In a related development, Ethiopian Airlines (ET) has refuted claims by Western media that the airlines’ training programme on the new aircraft-type is deficient, and might be linked to the plane crash about three weeks ago. More than half of 350 active B737Max aeroplanes have been grounded in 41 countries in the wake of the Ethiopian plane crash, over safety concerns on the Max model.
The software changes are intended to decrease the chances of triggering the Manoeuvring Characteristics Augmentation System (MCAS), which is believed to have played a role in the Lion Air crash in October.The Federal Aviation Administration has said there are similarities between that crash and a second 737 MAX crash earlier this month in Ethiopia.
Pilots and training officials from Southwest Airlines, American Airlines and United Airlines met with Boeing officials at the weekend to review the software changes in the Seattle area, where the model is assembled, according to multiple airline sources.
At the gathering, pilots from the three American carriers, plus two smaller non-US airlines, ran simulated flights designed to mimic the situation that brought down the Lion Air flight in Indonesia last year, using the current and updated software.Each pilot using the flight simulator landed the plane safely, the person said.
In the simulations with the current MCAS software, the test pilots used existing procedures to disable the system, while test flights using the new software required less intervention from the pilots, the person said.The updated software designed by Boeing uses input from two sensors on the nose of the plane, instead of one, and is designed to not trigger the MCAS system repeatedly, which is believed to have pitched the Lion Air plane’s nose down so sharply that the pilots’ attempts to regain control were futile.
In a statement Sunday, Boeing called the meeting a “productive session” and said that they had invited more than 200 pilots and technicians, as well as regulators, to an informational session at the company’s production facility in Renton, Washington, on Wednesday.
“This is part of our ongoing effort to share more details about our plan for supporting the safe return of the 737 Max to commercial service,” Boeing said.“We had a productive session this past Saturday and plan to reach all current and many future Max operators and their home regulators. At the same time, we continue to work closely with our customers and regulators on software and training updates for the 737 Max,” Boeing said.
The FAA, which is part of this effort to test the new software, declined to comment. One source familiar with the tests said the FAA is expected to receive the software early in the week.Group Chief Executive Officer (CEO) of ET, Tewolde GebreMariam, said contrary to some media reports, “our pilots, who fly the new model, were trained on all appropriate simulators.”
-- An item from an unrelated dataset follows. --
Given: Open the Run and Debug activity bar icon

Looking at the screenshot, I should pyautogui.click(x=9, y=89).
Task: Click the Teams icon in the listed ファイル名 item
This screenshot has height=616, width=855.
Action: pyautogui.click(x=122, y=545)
GebreMariam said the investigation of the accident is well underway, and need not speculate the cause. However, he said: “As it is well known in our global aviation industry, the differences training between the B-737 NG and the B-737Max recommended by Boeing and approved by the U.S. Federal Aviation Administration called for computer-based training, but we went beyond that.
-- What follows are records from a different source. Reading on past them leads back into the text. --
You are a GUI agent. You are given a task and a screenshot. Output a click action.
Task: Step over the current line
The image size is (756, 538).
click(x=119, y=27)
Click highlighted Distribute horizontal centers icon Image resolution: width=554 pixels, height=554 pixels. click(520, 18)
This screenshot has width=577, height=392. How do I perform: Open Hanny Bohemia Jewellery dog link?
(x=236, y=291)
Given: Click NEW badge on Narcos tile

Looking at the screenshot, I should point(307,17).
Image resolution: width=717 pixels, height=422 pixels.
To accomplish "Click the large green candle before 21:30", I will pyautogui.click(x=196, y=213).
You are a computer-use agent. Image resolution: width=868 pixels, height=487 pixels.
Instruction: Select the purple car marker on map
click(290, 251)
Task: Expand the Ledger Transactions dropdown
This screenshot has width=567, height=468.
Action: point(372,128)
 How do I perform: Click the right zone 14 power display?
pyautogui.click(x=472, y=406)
“After the Lion Air accident in October, our pilots who fly the Boeing 737 Max 8 were fully trained on the service bulletin issued by Boeing and the Emergency Airworthiness Directive issued by the USA FAA. “Among the seven Full Flight Simulators that we own and operate, two of them are for B-737 NG and the B-737Max. We are the only airline in Africa among the very few in the world with the B-737Max full flight Simulator,” he said.